- [What is expected]:
Print all of the data exactly, but drop the pictures.

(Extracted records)
•••

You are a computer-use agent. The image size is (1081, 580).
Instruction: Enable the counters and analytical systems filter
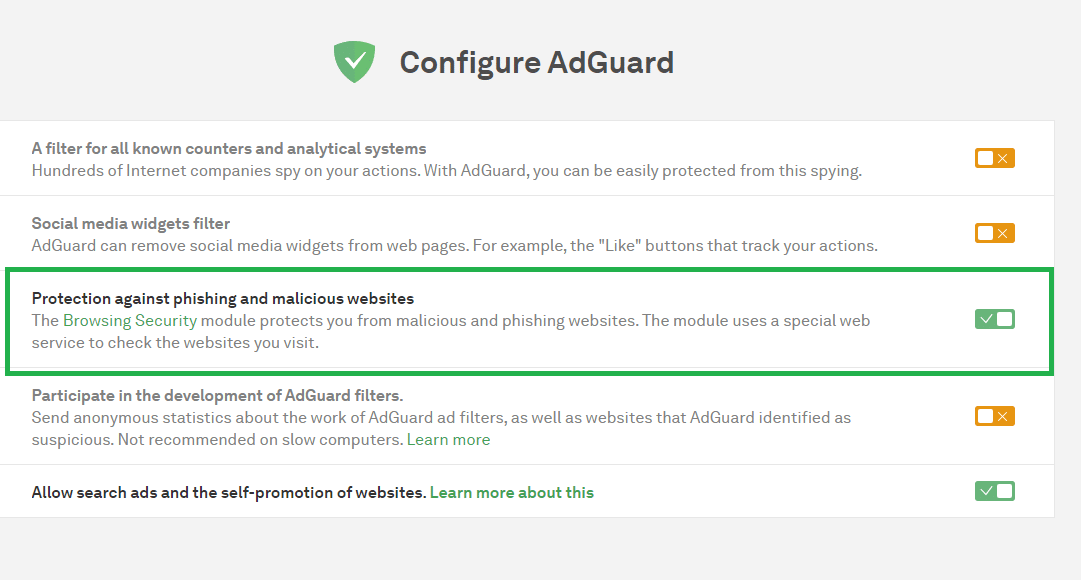[994, 158]
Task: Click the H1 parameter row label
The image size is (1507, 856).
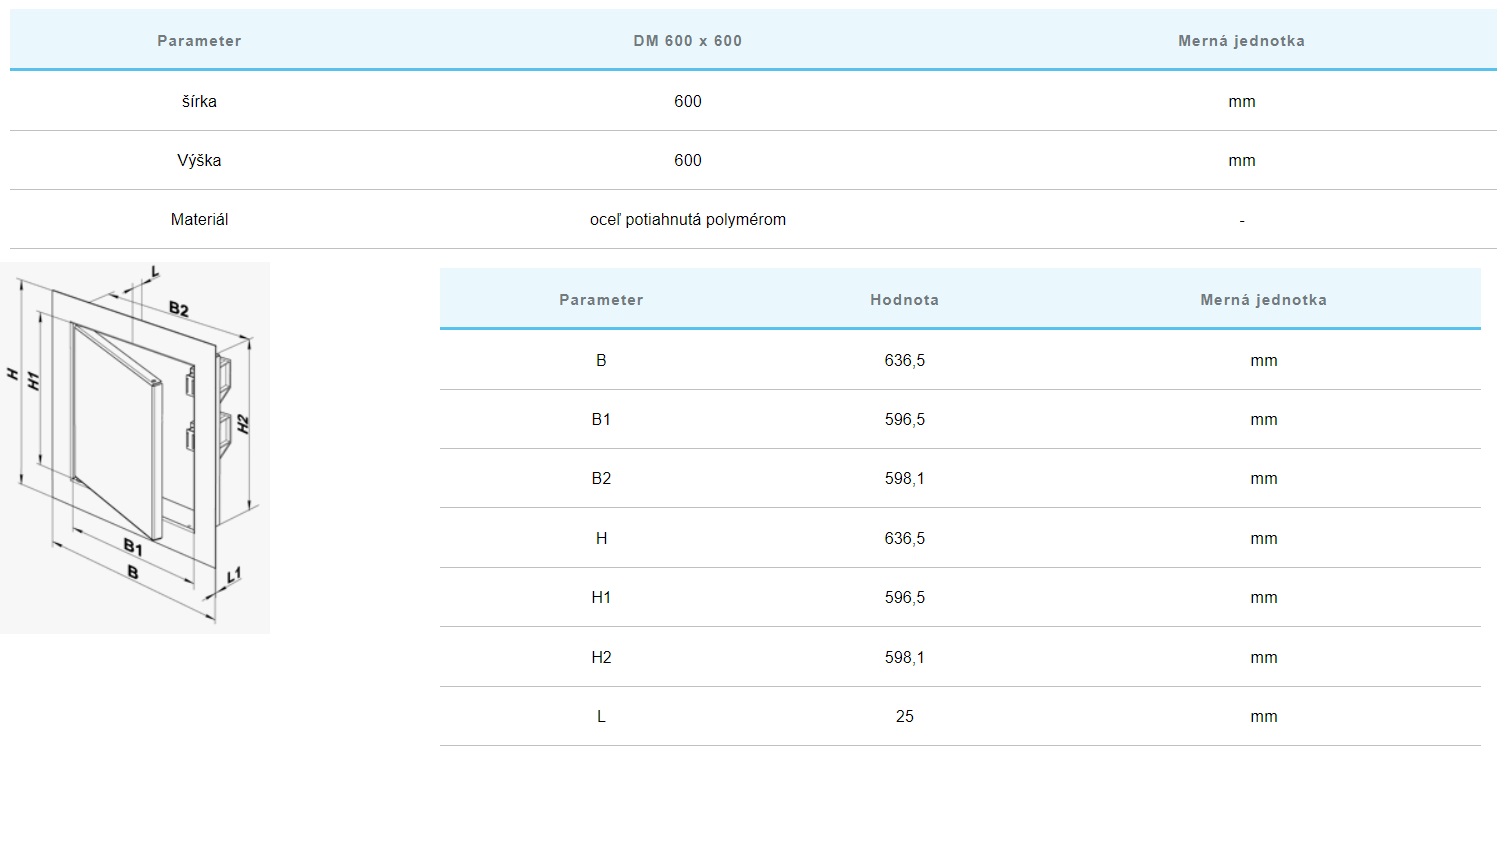Action: [x=601, y=597]
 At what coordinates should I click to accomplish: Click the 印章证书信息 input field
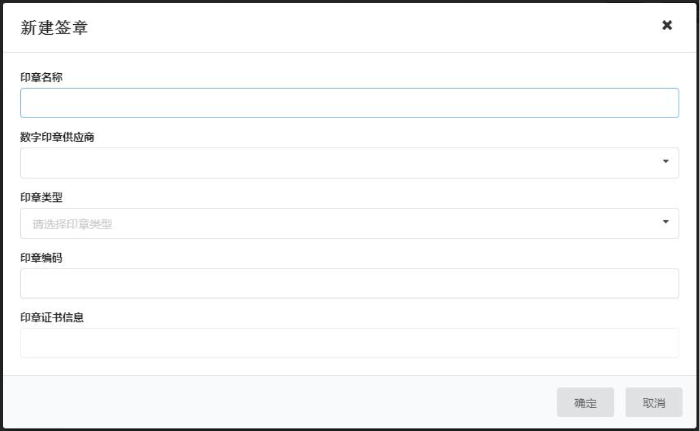(349, 343)
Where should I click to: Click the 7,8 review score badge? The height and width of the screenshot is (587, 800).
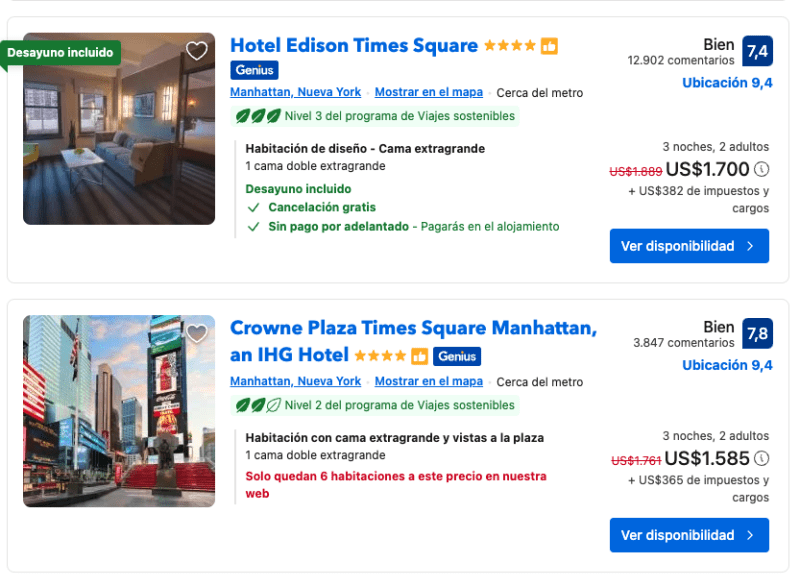pyautogui.click(x=757, y=332)
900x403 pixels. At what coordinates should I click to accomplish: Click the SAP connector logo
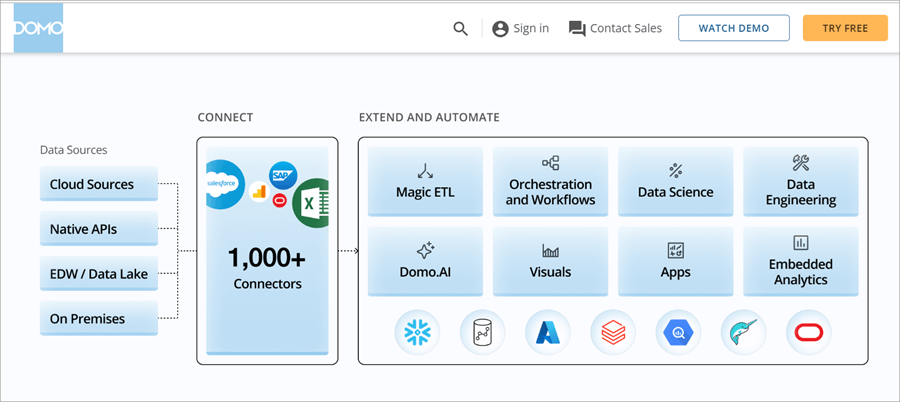(x=284, y=174)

•••

- [Exercise solution]:
You are a computer-use agent. The image size is (1081, 580).
Instruction: Enable the counters and analytical systems filter
[994, 158]
Task: Click the H1 parameter row label
The image size is (1507, 856).
Action: [x=601, y=597]
 At what coordinates should I click to accomplish: Click the 印章证书信息 input field
(349, 343)
Where should I click to: Click the 7,8 review score badge? The height and width of the screenshot is (587, 800).
pyautogui.click(x=757, y=332)
900x403 pixels. At what coordinates should I click to accomplish: Click the SAP connector logo
(x=284, y=174)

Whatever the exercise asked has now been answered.